The recent spate of violence engulfing many parts of the Muslim world is widely interpreted to reflect a deep divide between Muslims on one side and the rest of the world on the other. Many see the problem as an inexplicable growing trend of Islamic fanaticism, speaking a language no one else speaks and believing in a way of life no one else understands. Few take the trouble to analyse this dangerous phenomenon. Few attempt to envisage Muslims living like the rest of the world or coexisting peacefully with other creeds. Indeed, intolerance within the extreme Muslim communities has reached levels that make the possibility of a smooth transition to a modern mindset all but a mirage.

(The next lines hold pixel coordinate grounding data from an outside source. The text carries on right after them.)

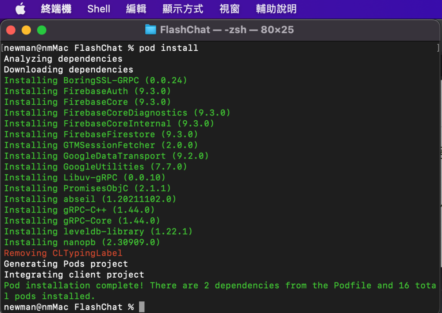The image size is (442, 313).
Task: Click the 'Installing FirebaseAuth (9.3.0)' line
Action: click(87, 91)
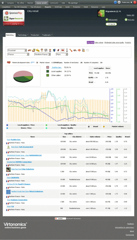Open the Game world menu
This screenshot has height=240, width=137.
[x=42, y=3]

The cartoon furore is but the tip of the iceberg. Actually, it is long overdue and, in a way, it is healthy it came up when it did, since it allows many festering concepts to be confronted. The chasm between Muslims and the rest of the world was getting wider and was being compounded by burgeoning Muslim communities within the western world. Migration from Muslim countries to the more affluent part of the world has been on the rise for a while, spurred by poor living conditions and stifling oppression. Europe, long a bastion of secular life and its corollary of free thinking, has been forced to accept throngs of Muslim immigrants, importing the rigidity of their religious rituals. Ironically, it is the very freedom under which Europeans live that allowed incoming Muslims the right to attempt imposing their way of life which is, in essence, antithetical to the core of modern western values.

It is right for the West to defend what have become inalienable rights, free speech and free thinking. Even if the cartoons are highly offensive and in terribly poor taste, they can never reach the level of being deemed a crime over which governments must apologise and embassies are burned. However, the real issue is how superficially the West is dealing with the problem. In many ways, millions of oppressed and miserable Muslims are exploiting the cartoon issue to, perhaps subconsciously, vicariously express their simmering frustration. The furious masses are not just angry over the cartoons; they are angry over the fact that those who can create the cartoons are living far better than them. They are angry at the amorphous force that denies them a fair chance at a good life. Their oppression-generated ignorance has allowed them to be gullible to the point of believing their ruthless oppressors’ pathetic excuses of the West being behind their predicament. They are incapable of realising that it is those very rulers who are the real source of their misery. If the West is serious it must deal with the situation at the grass-roots level. The Western democracies must focus their attention on freeing the besieged nations of Islam still living under brutal tyranny and must understand that it is only by freeing them from oppression that their minds can also be freed and that the rancour can abate.Given the level of opposition in some Muslim countries living under dictatorship, if the will to help the indigenous forces demanding freedom is attained, change is not farfetched.

The obtuse West needs to realise that its own safety lies in accepting the fact that oppressed Muslims are human beings too. It is the oppression under which they live that creates the violence.

India’s Muslims, more numerous than Pakistani Muslims did not burn flags and embassies. Have you ever wondered why?